GOAL: Reproduce the records from the line containing "This screenshot has height=1108, width=1555." through the line containing "click(x=218, y=27)", with "sidebar" renamed to "navigation pane" and everything else left unchanged.

* BEGIN *

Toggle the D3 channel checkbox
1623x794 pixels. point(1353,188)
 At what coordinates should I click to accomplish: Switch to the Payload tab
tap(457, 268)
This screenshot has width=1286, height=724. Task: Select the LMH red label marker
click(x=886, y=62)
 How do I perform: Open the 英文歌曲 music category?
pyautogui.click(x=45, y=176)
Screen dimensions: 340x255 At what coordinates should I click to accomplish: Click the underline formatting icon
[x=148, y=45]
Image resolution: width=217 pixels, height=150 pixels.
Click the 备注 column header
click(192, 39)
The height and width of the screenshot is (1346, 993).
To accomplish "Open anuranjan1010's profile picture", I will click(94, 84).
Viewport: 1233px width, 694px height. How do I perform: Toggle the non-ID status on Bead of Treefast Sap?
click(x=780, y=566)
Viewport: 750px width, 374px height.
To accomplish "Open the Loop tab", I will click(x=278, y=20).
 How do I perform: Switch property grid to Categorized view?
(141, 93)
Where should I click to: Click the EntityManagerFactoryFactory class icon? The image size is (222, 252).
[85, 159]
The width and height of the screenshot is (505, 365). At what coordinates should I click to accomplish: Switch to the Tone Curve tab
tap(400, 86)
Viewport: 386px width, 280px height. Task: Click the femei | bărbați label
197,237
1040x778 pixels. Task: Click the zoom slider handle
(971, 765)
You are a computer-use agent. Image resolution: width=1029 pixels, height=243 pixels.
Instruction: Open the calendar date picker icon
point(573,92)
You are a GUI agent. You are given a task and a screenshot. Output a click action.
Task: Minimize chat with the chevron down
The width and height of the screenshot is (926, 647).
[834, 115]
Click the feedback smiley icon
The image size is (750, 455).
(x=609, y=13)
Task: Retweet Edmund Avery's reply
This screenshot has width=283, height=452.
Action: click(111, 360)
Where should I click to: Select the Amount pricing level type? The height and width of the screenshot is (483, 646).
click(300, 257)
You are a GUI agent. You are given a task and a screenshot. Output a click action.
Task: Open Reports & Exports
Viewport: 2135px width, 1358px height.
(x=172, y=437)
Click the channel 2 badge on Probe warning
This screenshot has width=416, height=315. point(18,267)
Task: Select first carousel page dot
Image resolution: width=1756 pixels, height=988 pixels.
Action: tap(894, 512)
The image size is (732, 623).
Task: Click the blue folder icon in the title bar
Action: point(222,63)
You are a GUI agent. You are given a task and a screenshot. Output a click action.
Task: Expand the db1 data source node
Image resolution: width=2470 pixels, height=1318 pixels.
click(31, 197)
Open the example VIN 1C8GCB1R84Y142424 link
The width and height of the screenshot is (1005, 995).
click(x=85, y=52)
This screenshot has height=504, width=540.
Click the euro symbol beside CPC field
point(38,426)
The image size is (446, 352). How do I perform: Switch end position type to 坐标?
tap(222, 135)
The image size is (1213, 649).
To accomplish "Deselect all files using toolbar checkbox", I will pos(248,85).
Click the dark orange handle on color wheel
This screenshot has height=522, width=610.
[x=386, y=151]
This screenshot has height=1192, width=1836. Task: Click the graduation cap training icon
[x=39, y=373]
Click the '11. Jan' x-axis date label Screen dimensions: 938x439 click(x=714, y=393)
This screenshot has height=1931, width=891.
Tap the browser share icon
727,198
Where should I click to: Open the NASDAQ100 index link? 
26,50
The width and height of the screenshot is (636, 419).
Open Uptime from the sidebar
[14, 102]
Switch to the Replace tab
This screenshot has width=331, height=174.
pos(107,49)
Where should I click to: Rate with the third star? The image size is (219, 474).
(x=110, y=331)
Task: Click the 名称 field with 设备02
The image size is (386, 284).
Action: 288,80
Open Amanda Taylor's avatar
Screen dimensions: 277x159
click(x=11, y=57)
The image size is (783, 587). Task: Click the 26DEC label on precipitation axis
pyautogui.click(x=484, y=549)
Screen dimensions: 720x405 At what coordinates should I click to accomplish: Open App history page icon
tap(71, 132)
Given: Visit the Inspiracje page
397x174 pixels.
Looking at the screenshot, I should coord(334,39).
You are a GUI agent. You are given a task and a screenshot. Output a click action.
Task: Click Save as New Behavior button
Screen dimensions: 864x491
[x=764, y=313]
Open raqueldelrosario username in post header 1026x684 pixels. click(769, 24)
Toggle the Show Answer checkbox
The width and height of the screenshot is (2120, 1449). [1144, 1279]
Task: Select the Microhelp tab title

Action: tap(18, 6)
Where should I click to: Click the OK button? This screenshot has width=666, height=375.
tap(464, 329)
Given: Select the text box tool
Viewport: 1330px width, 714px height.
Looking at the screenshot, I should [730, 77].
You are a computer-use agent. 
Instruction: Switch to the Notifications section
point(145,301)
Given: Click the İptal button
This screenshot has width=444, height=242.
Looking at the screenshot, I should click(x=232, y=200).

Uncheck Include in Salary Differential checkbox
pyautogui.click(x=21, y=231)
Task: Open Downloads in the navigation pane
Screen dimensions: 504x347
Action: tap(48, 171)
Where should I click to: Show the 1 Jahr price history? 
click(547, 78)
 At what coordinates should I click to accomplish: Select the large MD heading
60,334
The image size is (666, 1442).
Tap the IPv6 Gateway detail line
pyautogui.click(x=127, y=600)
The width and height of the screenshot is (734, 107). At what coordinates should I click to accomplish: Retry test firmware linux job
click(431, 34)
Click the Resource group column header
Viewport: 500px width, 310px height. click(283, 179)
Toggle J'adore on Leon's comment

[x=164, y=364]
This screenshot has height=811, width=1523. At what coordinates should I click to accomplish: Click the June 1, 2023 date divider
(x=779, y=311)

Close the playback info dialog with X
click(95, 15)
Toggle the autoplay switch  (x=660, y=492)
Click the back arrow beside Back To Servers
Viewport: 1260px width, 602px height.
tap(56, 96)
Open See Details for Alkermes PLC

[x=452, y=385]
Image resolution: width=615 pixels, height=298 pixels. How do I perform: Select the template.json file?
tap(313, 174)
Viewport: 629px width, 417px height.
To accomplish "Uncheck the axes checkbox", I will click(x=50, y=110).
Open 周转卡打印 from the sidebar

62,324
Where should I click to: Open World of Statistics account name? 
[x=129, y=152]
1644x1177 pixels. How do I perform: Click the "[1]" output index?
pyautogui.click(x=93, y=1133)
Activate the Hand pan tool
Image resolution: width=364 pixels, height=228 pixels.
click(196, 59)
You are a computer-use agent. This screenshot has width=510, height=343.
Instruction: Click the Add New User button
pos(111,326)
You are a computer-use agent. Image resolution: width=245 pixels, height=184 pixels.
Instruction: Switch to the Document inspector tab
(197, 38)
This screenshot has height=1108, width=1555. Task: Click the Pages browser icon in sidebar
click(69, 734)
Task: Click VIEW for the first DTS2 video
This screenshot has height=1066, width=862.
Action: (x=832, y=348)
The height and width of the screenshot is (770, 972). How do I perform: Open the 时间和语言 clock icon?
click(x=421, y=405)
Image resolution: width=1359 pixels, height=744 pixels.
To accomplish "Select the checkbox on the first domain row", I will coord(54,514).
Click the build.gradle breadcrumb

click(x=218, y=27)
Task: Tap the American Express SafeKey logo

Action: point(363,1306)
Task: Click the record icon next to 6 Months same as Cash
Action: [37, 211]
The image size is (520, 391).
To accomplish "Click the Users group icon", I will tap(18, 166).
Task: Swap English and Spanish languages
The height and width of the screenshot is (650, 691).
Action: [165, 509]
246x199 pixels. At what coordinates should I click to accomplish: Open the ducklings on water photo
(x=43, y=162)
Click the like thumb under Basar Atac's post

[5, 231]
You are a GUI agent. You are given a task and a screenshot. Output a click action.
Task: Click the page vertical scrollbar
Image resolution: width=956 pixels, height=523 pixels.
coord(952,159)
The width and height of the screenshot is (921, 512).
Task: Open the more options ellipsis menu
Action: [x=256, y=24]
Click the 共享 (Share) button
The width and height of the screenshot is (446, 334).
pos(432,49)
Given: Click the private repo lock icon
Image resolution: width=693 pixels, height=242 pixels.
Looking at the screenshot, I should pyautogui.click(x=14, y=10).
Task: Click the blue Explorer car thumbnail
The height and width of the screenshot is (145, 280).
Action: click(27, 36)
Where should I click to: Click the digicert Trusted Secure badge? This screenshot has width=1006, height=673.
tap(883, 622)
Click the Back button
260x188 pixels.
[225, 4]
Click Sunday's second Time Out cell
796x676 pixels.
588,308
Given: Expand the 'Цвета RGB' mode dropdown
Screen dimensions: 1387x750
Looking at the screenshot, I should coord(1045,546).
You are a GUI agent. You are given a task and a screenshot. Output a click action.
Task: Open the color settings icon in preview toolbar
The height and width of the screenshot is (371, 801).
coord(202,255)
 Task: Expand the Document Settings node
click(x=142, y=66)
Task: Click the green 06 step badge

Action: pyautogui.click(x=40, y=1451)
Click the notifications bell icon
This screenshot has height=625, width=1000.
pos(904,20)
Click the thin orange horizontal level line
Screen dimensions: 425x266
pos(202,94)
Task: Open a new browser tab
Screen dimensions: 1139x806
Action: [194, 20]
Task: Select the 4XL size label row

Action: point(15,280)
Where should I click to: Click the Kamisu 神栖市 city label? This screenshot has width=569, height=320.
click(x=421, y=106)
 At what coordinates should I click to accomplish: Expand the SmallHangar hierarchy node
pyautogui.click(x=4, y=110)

* END *

TASK RESPONSE:
This screenshot has height=1108, width=1555. Task: Click the Pages browser icon in navigation pane
click(69, 734)
Task: Click VIEW for the first DTS2 video
This screenshot has height=1066, width=862.
Action: (x=832, y=348)
The height and width of the screenshot is (770, 972). How do I perform: Open the 时间和语言 clock icon?
click(x=421, y=405)
Image resolution: width=1359 pixels, height=744 pixels.
To accomplish "Select the checkbox on the first domain row", I will coord(54,514).
Click the build.gradle breadcrumb

click(x=218, y=27)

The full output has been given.